BEGIN Dataset entries
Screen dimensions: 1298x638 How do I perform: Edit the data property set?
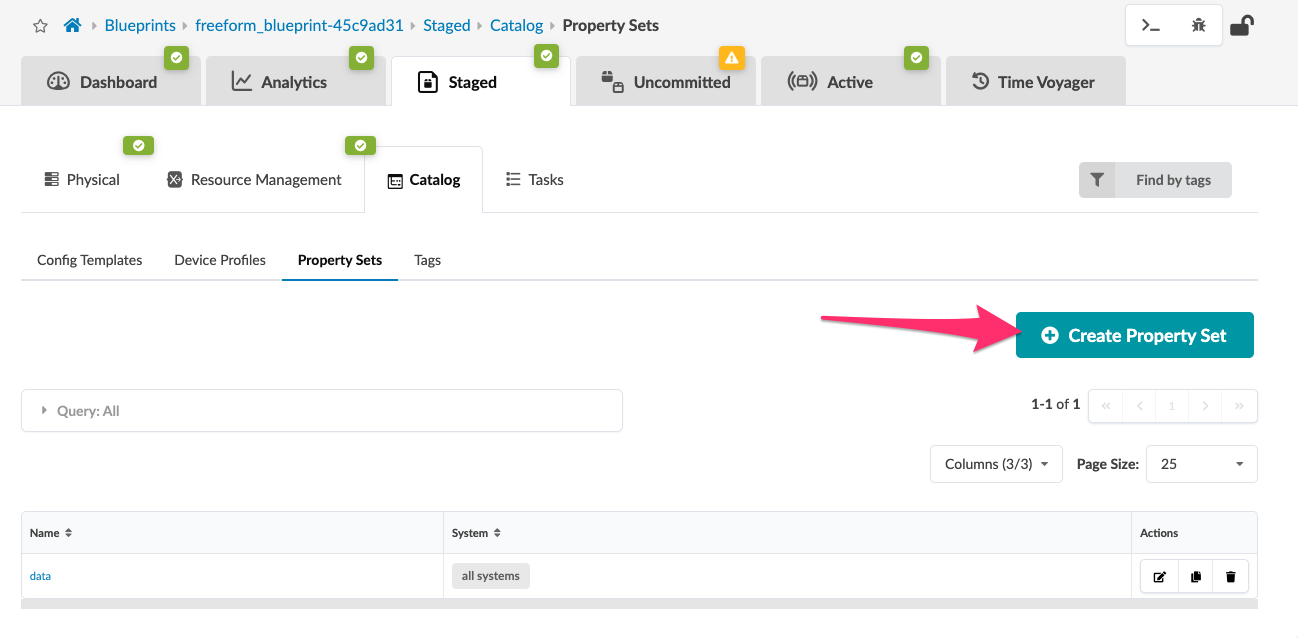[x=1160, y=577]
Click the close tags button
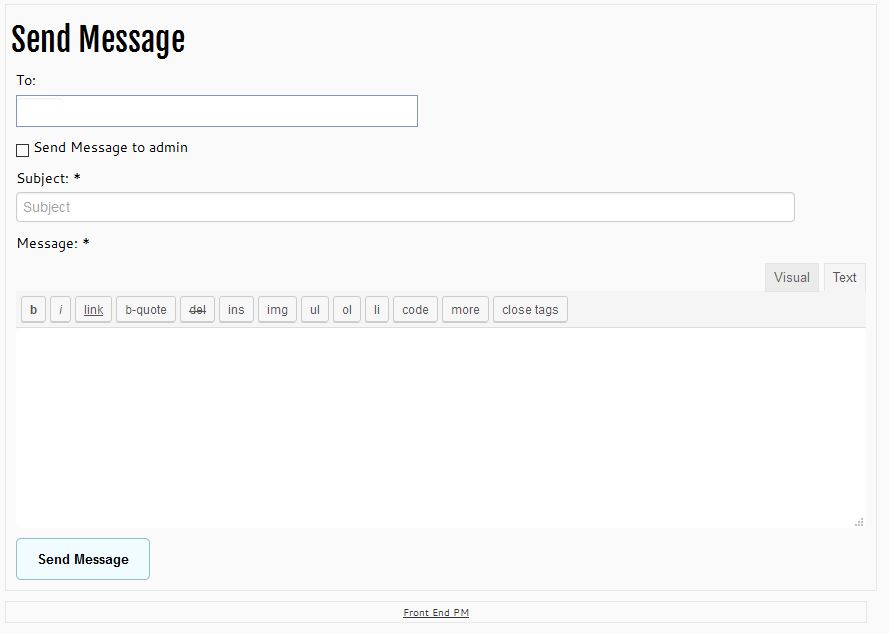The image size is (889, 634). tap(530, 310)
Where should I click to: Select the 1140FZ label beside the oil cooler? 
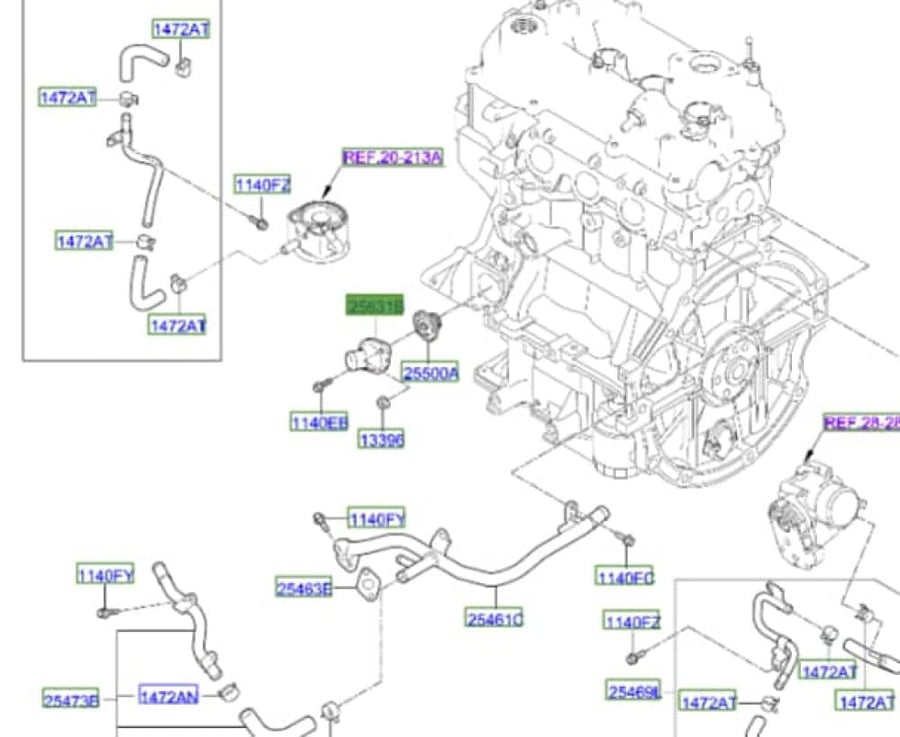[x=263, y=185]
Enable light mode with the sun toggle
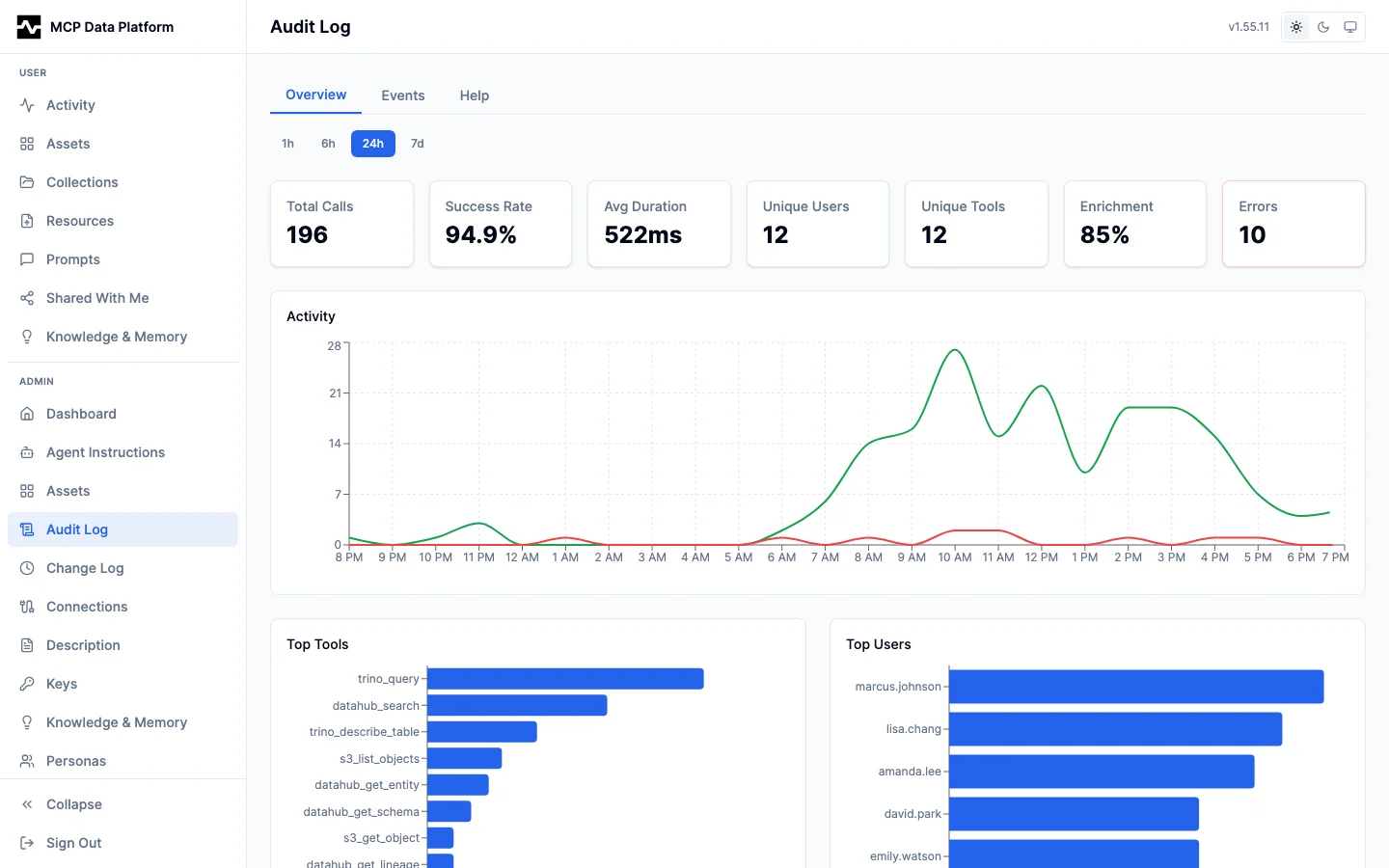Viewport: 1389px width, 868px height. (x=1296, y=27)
END Dataset entries
[Try it]
Since the copy should hold text only, set down each record exactly and leave the pictures out.

[Expected output]
Screen dimensions: 1298x638 How do I perform: Edit the data property set?
[x=1160, y=577]
Click the close tags button
The image size is (889, 634). tap(530, 310)
Where should I click to: Select the 1140FZ label beside the oil cooler? 
[x=263, y=185]
Enable light mode with the sun toggle
Viewport: 1389px width, 868px height. (x=1296, y=27)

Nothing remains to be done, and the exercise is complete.